Bigger Can Be Better
Many would suggest that if you’re looking to ‘play it safe’ you might stick with the more integrated giants. That would be Suncor, Canadian Natural Resources and Imperial oil.
The big 3 energy dividends.
In Million Dollar Journey’s post on the top Canadian Dividend Growth Stocks you’ll find ‘The Big 3’. Given the recent challenges the dividends have held up reasonably well.
Canadian Natural Resources (CNQ) has maintained its dividend and offers a current yield of almost 6.3%.
Imperial Oil (IMO) has maintained its dividend. Offers a current yield of almost 3.8%.
After a dividend cut Suncor (SU) now offers a current yield of 3.7%.
Suncor cut its dividend by over 55%. When Suncor reported on July 22, revenues were down 57.9% and they swung to a loss of .40 cents per share (all in Canadian dollars). In the second quarter of 2019 Suncor had earned $1.74 per share.
Canadian Natural Resources experienced a loss of $1.35 per share in the second quarter. That compares to a profit of $3.17 in 2019. Revenue was down by 48.7% year over year. .

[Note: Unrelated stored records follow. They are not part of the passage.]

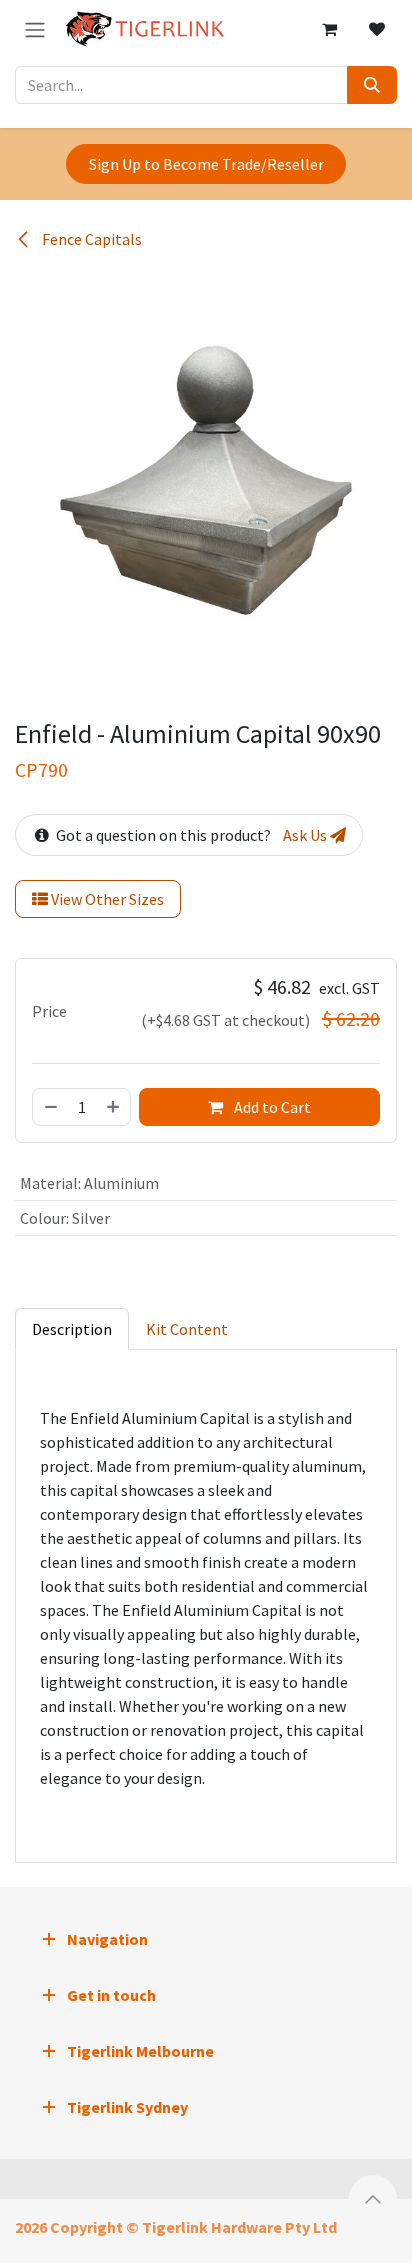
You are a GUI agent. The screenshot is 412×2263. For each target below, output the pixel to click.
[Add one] (114, 1107)
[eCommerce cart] (329, 29)
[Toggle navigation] (35, 29)
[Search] (372, 85)
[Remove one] (50, 1107)
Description (72, 1329)
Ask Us (306, 835)
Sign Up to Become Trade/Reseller (206, 164)
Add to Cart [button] (271, 1107)
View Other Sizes (106, 899)
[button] (373, 2199)
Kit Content (187, 1329)
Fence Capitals (90, 239)
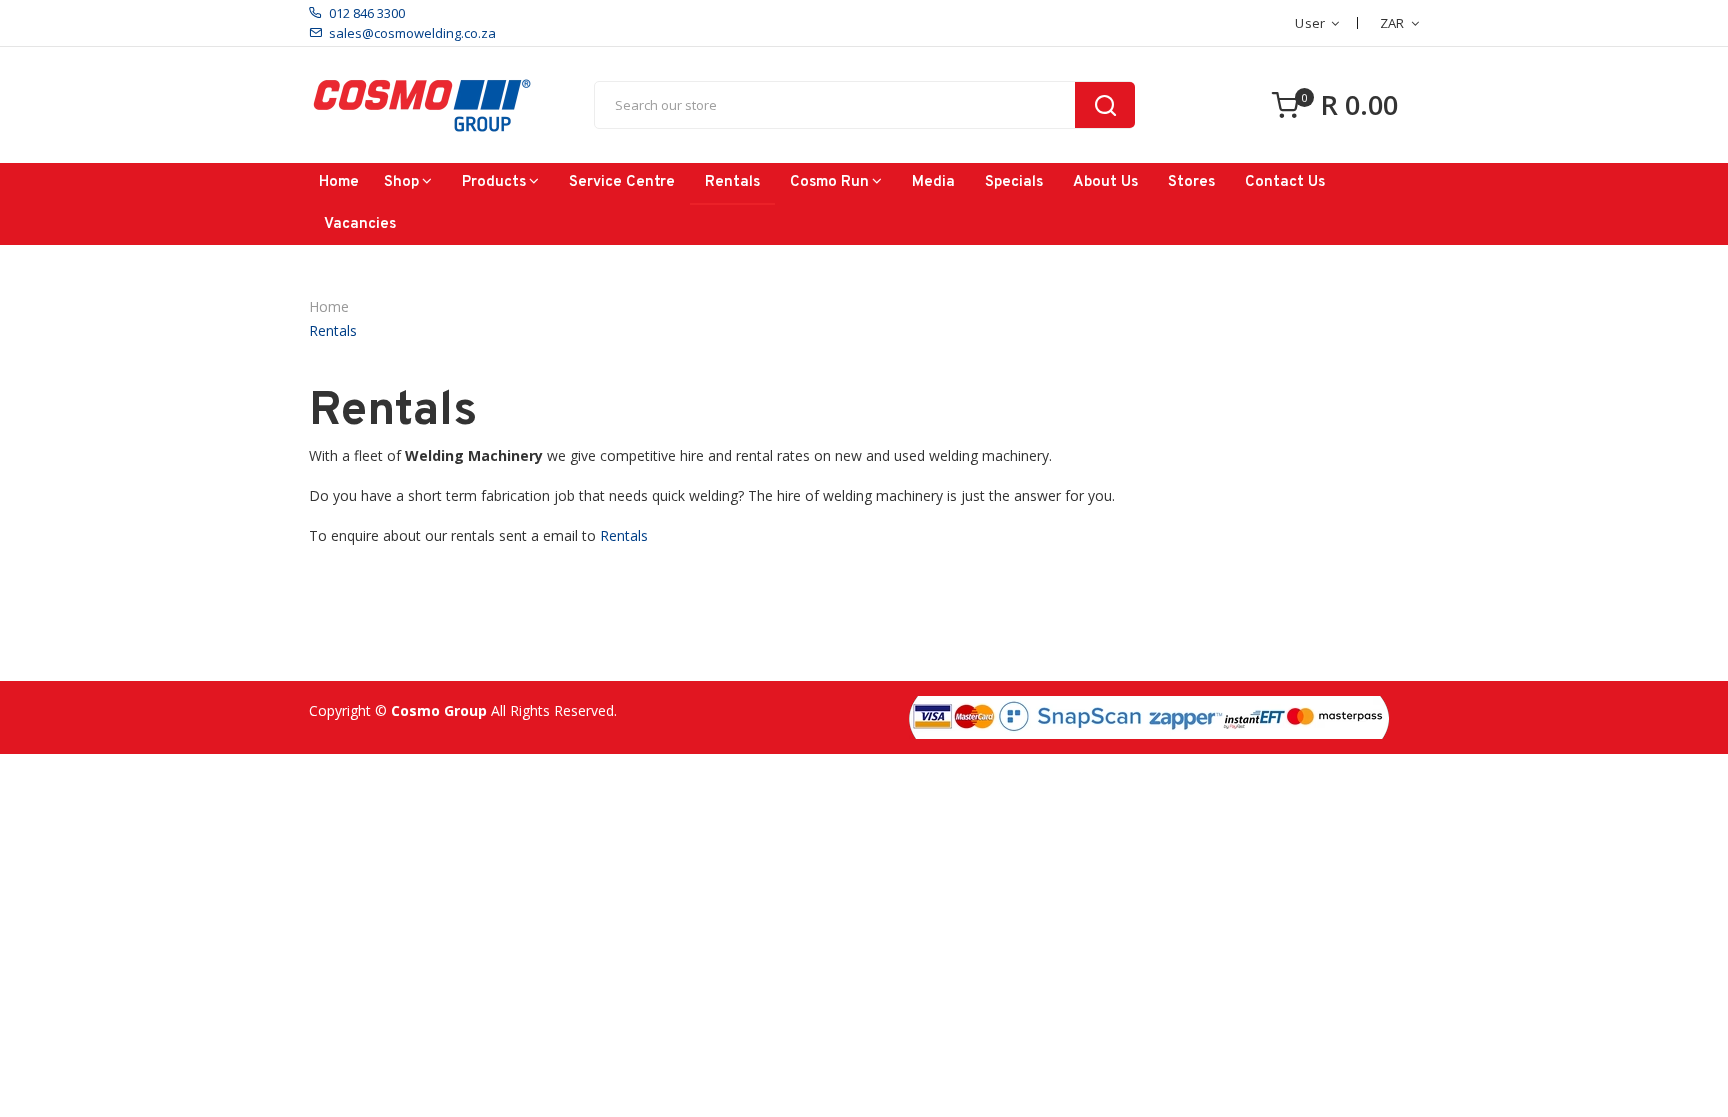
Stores (1191, 182)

But on the good news front – The company achieved strong quarterly production volumes of 1,165,487 BOE/d, an increase of 14% from Q2/19 and comparable to Q1/20 levels.
Imperial Oil also experienced similar declines in profits and revenues. Even the big boys were hurt.
With economies now reopening and Canadian discount brokerage balances recovering, we would expect and hope that the worst quarter is in the rear view mirror. Economic activity and mobility is on the increase. They all had to accept lower prices for their oil production in the second quarter. And demand was suppressed thanks to the lock downs and the stay-at-home economy.
The Dividend Growth Story
On the income front the Canadian energy sector is still recovering from the energy recession of 2015. Here’s the annual distributions for XEG.
It has even been a bumpy ride on the dividend front. This is not the domain of sustainable and growing dividends.
That said it’s a different story on the Big 3 front. Here’s an equal-weight portfolio of Suncor, Imperial Oil and Canadian Natural Resources. The following chart represents income growth with dividend reinvestment, with a starting portfolio of $10,000, from 2003 through 2019.
It’s nothing short of impressive.
The chart is courtesy of portfoliovisualizer.com
Waiting For Economic Recovery
Like many businesses and sectors, oil and gas producers are waiting for an economic recovery that may depend on a miracle vaccine. We may have to wait a while on that, but who knows?
Most economists do not predict a quick V-shaped economic recovery.
Economic recovery is likely to be challenged. With high unemployment rates and the permanent loss of many jobs, it’s possible that the economic recovery will hit a ceiling. Think of it as the Nike swoosh shaped recovery. It stops short of where we were in 2019.
The challenges are many. There is a big hill to climb.
This remains a sector for the brave. There are incredible risks. That greater risk may not lead to incredible returns from these depressed prices. More dividend disruption may be in the cards.
But with greater economic activity in the US (and perhaps less reliance on shale oil) the Canadian oil producers might get on the path of increased revenues. We may see the continued increases in price for Western Canadian oil as well. We may have turned the corner.
Personally I don’t want to take on the risks of getting the oil and gas out of the ground and turning a profit and covering those dividends.
I like to remain a toll taker. I’ll stick to my pipelines.